POSITIONS OF THE PARTIES
The information provided by the petitioners indicates that in the
late 1980s a series of gravely violent incidents occurred in the middle
Magdalena region, at the hands of private justice organizations acting
in complicity with members of the Army.
Among the acts of violence, special mention can be made of the
brutal massacre of 19 merchants who were traveling from the city of Cúcuta,
department of Norte de Santander, to the city of Medellín, department
of Antioquia, in October 1987. Given
the nature of the events in question, the 4th and 16th criminal
investigative judges of the Judicial District of San Gil,
Santander–Mariela Morales Caro and Pablo Antonio Beltrán
Palomino–decided to form a judicial commission along with their
respective secretaries, Virgilio Hernández Serrano and Carlos Fernando
Castillo Zapata, and eight investigators from the Technical Corps of the
Judicial Police–Luis Orlando Hernández Muñoz, Yul Germán Monroy Ramírez,
Gabriel Enrique Vesga (or Vega) Fonseca, Benhur Iván Guasca Castro,
Orlando Morales Cárdenas, César Augusto Morales Cepeda, Wilson
Montilla, and Manuel Libardo Díaz Navas– and to visit the area in two
vehicles, with their drivers, Arnulfo Mejía Duarte, and Samuel Vargas Páez.

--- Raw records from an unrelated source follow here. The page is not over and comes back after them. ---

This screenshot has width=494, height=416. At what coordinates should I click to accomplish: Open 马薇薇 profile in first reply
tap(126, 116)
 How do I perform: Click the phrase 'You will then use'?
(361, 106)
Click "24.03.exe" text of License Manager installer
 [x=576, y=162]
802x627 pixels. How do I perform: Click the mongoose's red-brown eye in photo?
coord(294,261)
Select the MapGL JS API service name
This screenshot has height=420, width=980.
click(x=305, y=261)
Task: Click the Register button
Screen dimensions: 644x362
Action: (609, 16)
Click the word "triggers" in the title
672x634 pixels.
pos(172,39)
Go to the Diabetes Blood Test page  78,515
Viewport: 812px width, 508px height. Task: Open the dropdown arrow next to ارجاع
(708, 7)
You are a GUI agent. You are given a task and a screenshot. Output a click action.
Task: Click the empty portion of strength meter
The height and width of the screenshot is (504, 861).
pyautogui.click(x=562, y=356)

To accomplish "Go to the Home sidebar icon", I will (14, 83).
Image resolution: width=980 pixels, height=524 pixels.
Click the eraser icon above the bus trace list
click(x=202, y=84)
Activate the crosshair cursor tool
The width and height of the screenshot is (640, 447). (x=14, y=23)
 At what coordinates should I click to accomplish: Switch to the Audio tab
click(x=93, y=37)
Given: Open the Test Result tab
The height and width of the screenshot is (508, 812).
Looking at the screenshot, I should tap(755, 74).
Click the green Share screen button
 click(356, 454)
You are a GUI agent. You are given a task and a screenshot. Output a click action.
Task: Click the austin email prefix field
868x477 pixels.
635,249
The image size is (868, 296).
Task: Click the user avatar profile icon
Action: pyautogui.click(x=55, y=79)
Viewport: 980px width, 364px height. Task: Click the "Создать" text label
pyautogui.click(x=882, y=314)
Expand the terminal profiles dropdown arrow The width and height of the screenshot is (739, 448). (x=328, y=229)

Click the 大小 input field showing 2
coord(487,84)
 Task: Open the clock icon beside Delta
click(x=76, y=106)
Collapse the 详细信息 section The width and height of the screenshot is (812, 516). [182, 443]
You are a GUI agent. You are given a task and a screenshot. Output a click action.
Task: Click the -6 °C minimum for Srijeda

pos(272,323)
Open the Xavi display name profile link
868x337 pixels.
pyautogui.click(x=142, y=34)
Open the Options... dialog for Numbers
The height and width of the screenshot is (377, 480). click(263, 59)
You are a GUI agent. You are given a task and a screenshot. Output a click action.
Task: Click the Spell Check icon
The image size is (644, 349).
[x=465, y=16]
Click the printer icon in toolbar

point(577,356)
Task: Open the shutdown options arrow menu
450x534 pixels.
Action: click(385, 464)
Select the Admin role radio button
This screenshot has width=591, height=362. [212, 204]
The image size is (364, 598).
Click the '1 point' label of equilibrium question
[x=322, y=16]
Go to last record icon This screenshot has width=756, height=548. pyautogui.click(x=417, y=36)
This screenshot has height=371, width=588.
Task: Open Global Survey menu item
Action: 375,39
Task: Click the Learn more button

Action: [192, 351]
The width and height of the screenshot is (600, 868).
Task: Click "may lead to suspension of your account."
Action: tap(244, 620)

Based on the information provided by the petitioners, on January
18, 1989 the judicial officers went to the district of La Rochela, in
the lower Simacota valley, department of Santander, to interview a
series of witnesses. They
allege that on reaching the bridge over the Opón river, they were
intercepted by a group of approximately 15 armed and uniformed men who
claimed to be members of the 33rd Front of the Fuerzas
Armadas Revolucionarias de Colombia (FARC).
A commander “Ernesto” allegedly interrogated them about why
they were in the area, after which he offered to collaborate with them
in clarifying the crime involving the 19 merchants. Apparently, one hour
later, when they were already in La Rochela, they were intercepted by a
second group of approximately 40 armed men who also identified
themselves as members of the FARC, and then by a third group of about
eight members, under the command of Adolfo de Jesús Baquero Agudelo,
alias “Vladimir.” Vladimir
allegedly introduced himself as a guerrilla commander, even though he
was one of the leaders of the paramilitary or private justice group
responsible for the massacre of the 19 merchants.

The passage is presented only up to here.